Toutefois, selon lui, l’intelligence artificielle pourrait constituer une solution face au syndrome de la page blanche, notamment lorsqu’il devient difficile d’attaquer son sujet.

Si c’est une issue face au syndrome de la feuille blanche pour M. Ondo, il faut remettre sur la table le fait que le journalisme ne meurt pas, mais qu’il se réadapte en fonction de l'avancée de l’évolution humaine.

Un point sur lequel le panéliste Emmanuel Bakaka est revenu. D’après lui, il serait temps que les journalistes fassent confiance à l’IA, car le monde évolue et on doit s’adapter. Dans le même esprit, le public s’est également dit édifié par la richesse des discussions et s’est réjoui de la pertinence des échanges, qui peuvent témoigner ainsi de l’impact positif de l’événement. ¨Nous avons été édifiés à l’issue de cette conférence, car je crois que nous en sortons enrichis¨, a lancé le vice-président du Conseil des Gabonais au Sénégal, Greg Nzambé.

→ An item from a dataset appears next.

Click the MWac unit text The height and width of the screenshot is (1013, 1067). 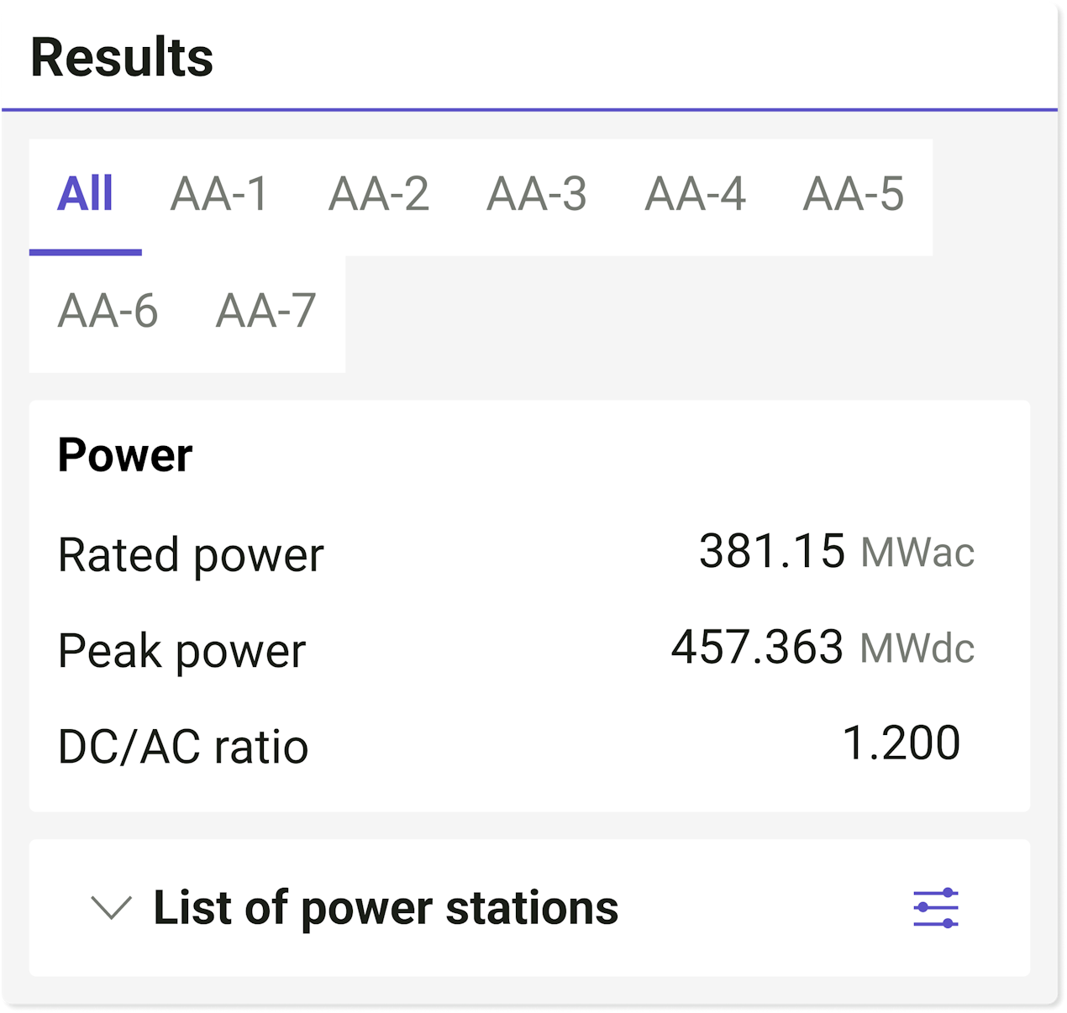pos(918,553)
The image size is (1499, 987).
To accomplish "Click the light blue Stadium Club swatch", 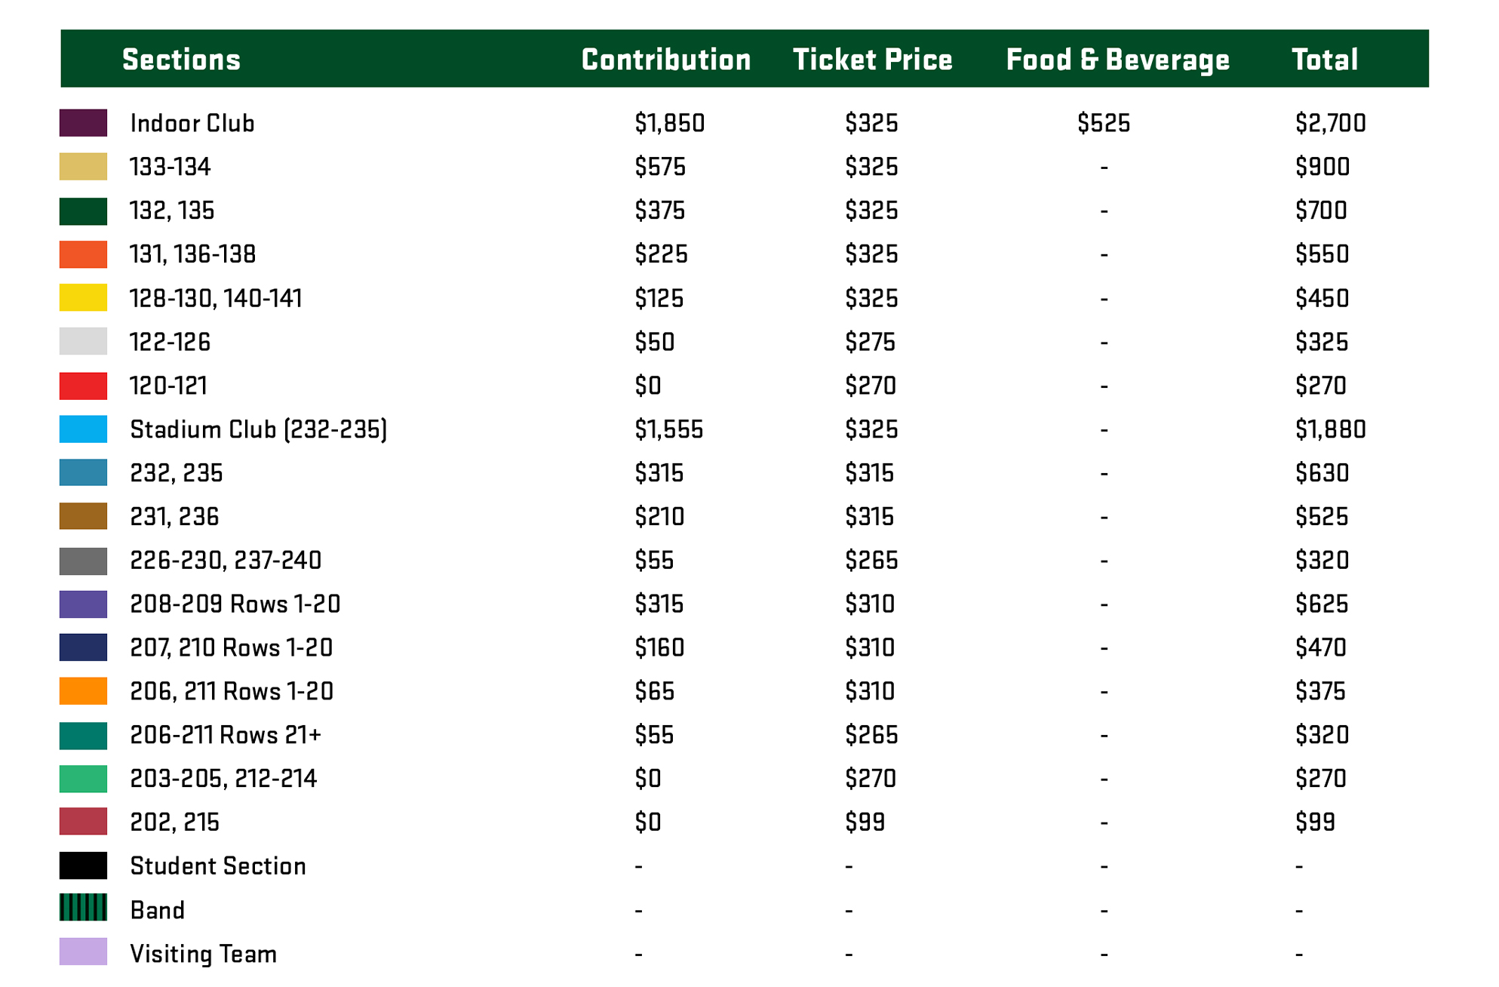I will 83,429.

Ainsi, cette rencontre a permis au Mouvement des jeunes journalistes gabonais de faire entendre sa voix sur les défis que rencontre la profession, tout en valorisant l’engagement associatif. Pour clôturer la soirée en beauté, l’humoriste Kerane Mounguengui a fait valoir son talent à travers des textes aiguisés, qui ont plongé la salle dans une ambiance de satisfaction et de bonne humeur. La cérémonie s’est achevée par la projection du film documentaire ¨Une transition vue de l’exil¨, réalisé par Rick Christian, qui retrace les grands événements politiques du Gabon entre 2023 et 2025, qui a également inclus la cérémonie d’investiture du président Brice Clotaire Oligui Nguema, tenu le 3 mai dernier, au Gabon.